A recently created group is filing a lawsuit on Monday to block the removal of the John B. Castleman statue from Cherokee Triangle, which was approved by a 4-3 vote of the Historic Landmarks and Preservation Districts Commission in May.
Steve Porter, the attorney for Friends of Louisville Public Art and other plaintiffs challenging the ruling to remove the statue, issued a news release Sunday night announcing his clients’ intent to appeal the “arbitrary and erroneous decision” of the commission in Jefferson Circuit Court.
Noting the noon news conference on Monday at the site of the statue of Castleman atop his horse Carolina, Porter stated that “we will be there rain or shine just as Gen. Castleman and Carolina have been for 106 years as landmarks of the Cherokee Triangle.”
The Castleman statute picked up renewed controversy in 2017 when it was first vandalized with orange paint, as many view the statute of the man who served as a Confederate major in the Civil War as a symbol of racism. Mayor Greg Fischer subsequently called for a review of public art to document pieces that could be interpreted as honoring bigotry, racism and slavery.
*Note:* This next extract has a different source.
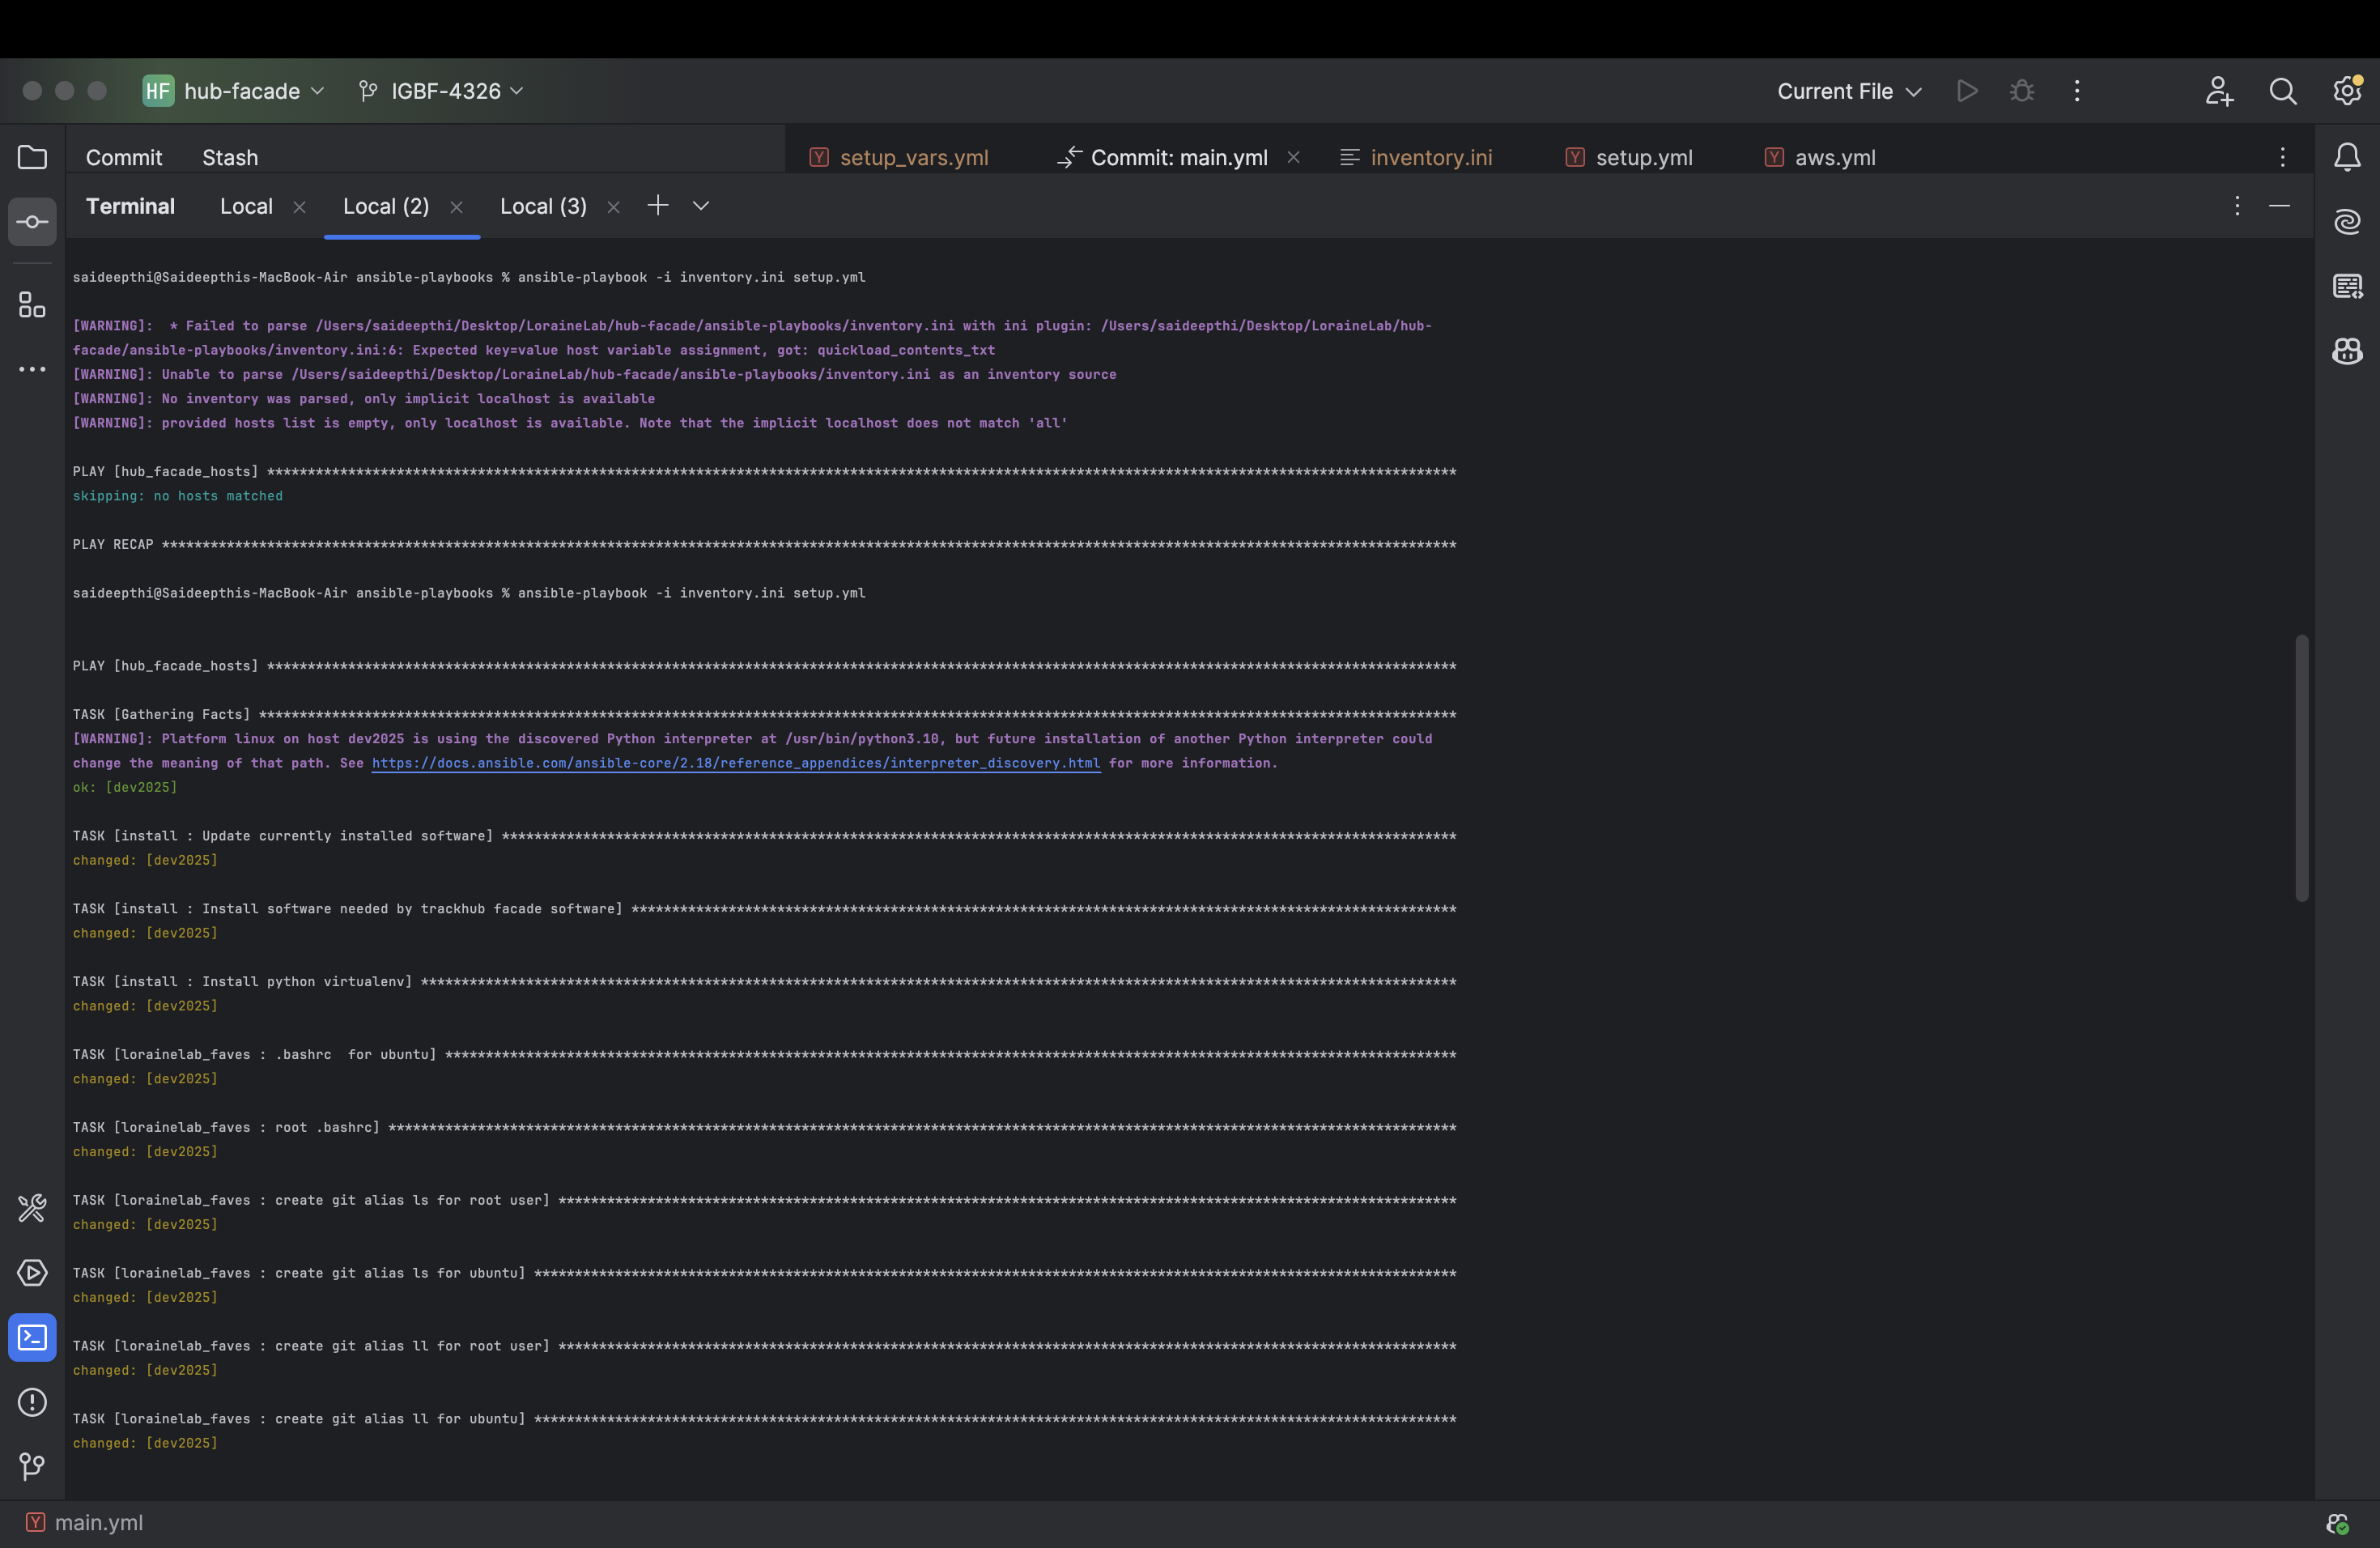Open the Code With Me icon
The image size is (2380, 1548).
tap(2218, 91)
The Cherokee Triangle Architectural Review Committee initially voted earlier this year to keep the statue where it is with a 3-3 tie, but the Fischer administration appealed that decision to the Landmarks Commission.
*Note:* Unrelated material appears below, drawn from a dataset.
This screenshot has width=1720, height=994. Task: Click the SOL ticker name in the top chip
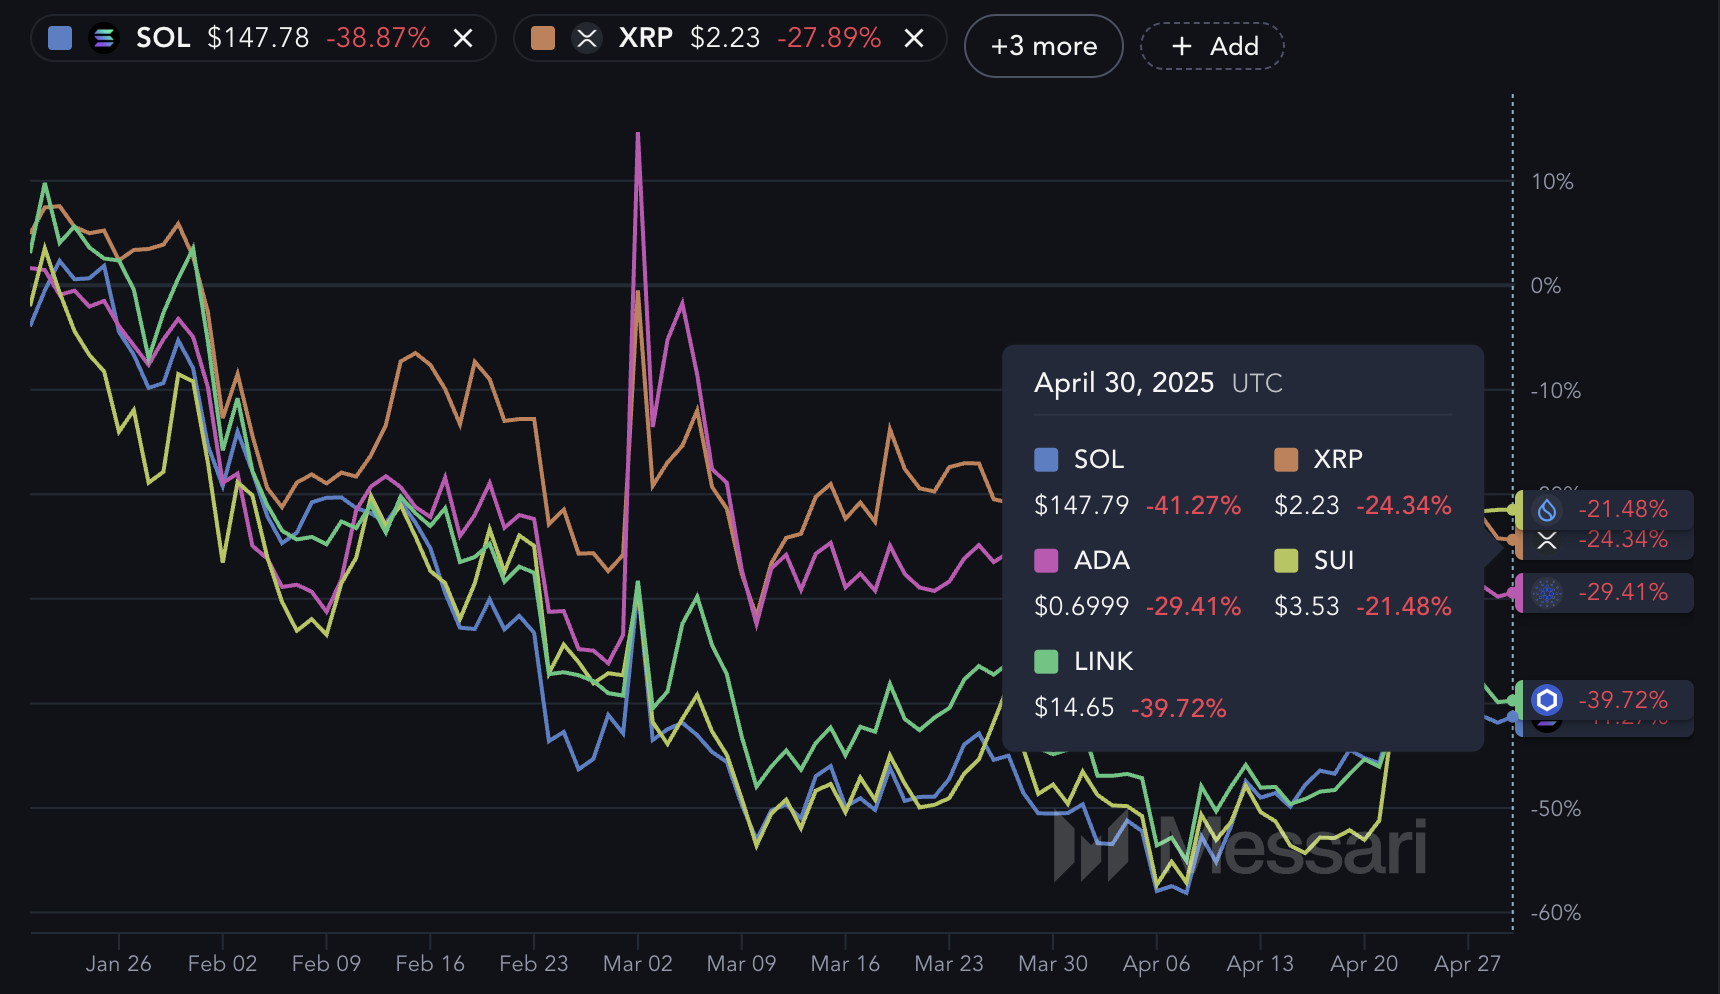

Fischer praised the decision last month to remove the statue and place it at Cave Hill Cemetery, stating that “although John B. Castleman made civic contributions to Louisville, he also fought to keep men, women and children bonded in the chains of slavery and touted his role in the Civil War in his autobiography years later… We cannot and should not erase our history, but it is important that art and monuments displayed on public property reflect our values today as a welcoming city.”
At the news conference Monday, Porter — known for his legal battles in recent years to stop a Walmart on West Broadway and a Topgolf in Oxmoor Mall — said his clients’ lawsuit would challenge the technical process in which the commission approved the statue’s removal.
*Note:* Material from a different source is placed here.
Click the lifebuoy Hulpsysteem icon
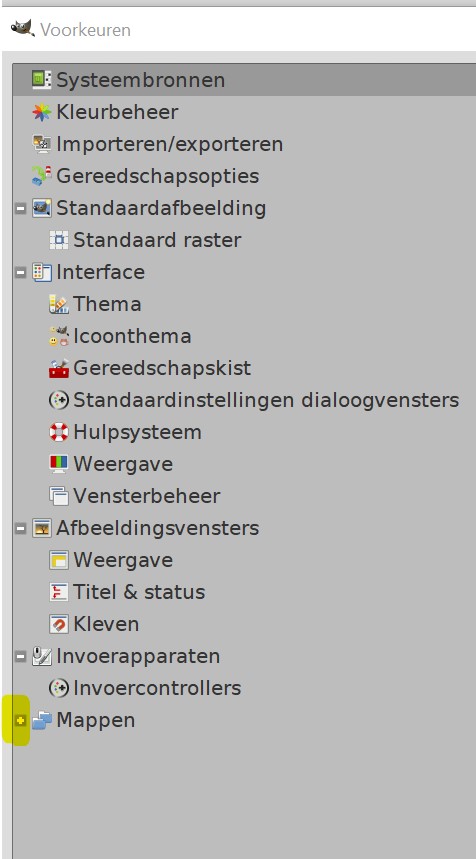Image resolution: width=476 pixels, height=859 pixels. (59, 432)
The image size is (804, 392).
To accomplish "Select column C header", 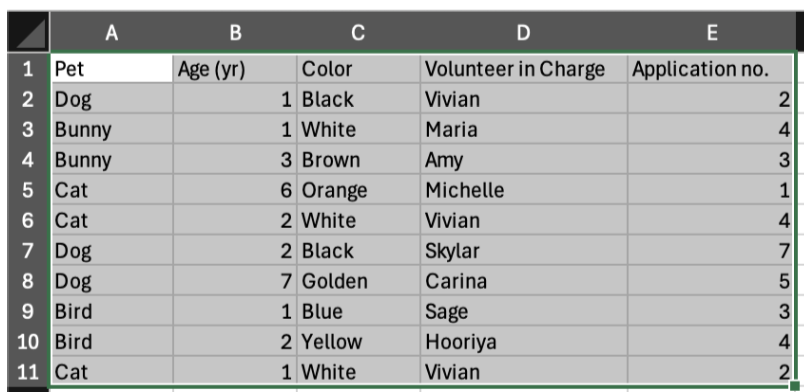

Friends of Louisville Public Art organizer Steve Wiser — who has spoken at public hearings in support of keeping the statue where it is — said that the new group was formed two weeks ago and has “dozens, maybe hundreds” of members.
A GoFundMe page created to support the group 17 days ago shows it has already raised $1,125 from nine individuals — ranging from a “Hogan’s Fountain” donation for $50 to a “Lincoln” donation of over $1,000.
Wiser criticized those who called the statue a symbol of racism, saying that Castleman “was progressive in his day” and “did not participate in any overt racial activities whatsoever.” He also handed out a “fact sheet” claiming that “it is said (Castleman) was reluctant” to join the Confederacy during the Civil War, which did not include a citation.
Among the two-dozen supporters who attended the news conference, some held signs praising Castleman, including one that said the Confederate soldier “stood up for racial justice.”
Jean Porter, a spokeswoman for the Fischer administration, said in an emailed statement: “The Mayor is disappointed to see the process slowed by appeal, but is confident that the Landmarks Commission acted appropriately and made the right decision in supporting the decision to move the statue. The Mayor stands by that decision. Louisville must not maintain statues that serve as validating symbols for racist or bigoted ideology. As this process moves to the courts, we refer more specific questions to the Jefferson County Attorney.”
A representative of the Louisville Showing Up For Racial Justice — a social justice group that supports the removal of the statue — did not immediately return a request for comment on the lawsuit.
This post has been updated to include a comment from the Mayor’s office.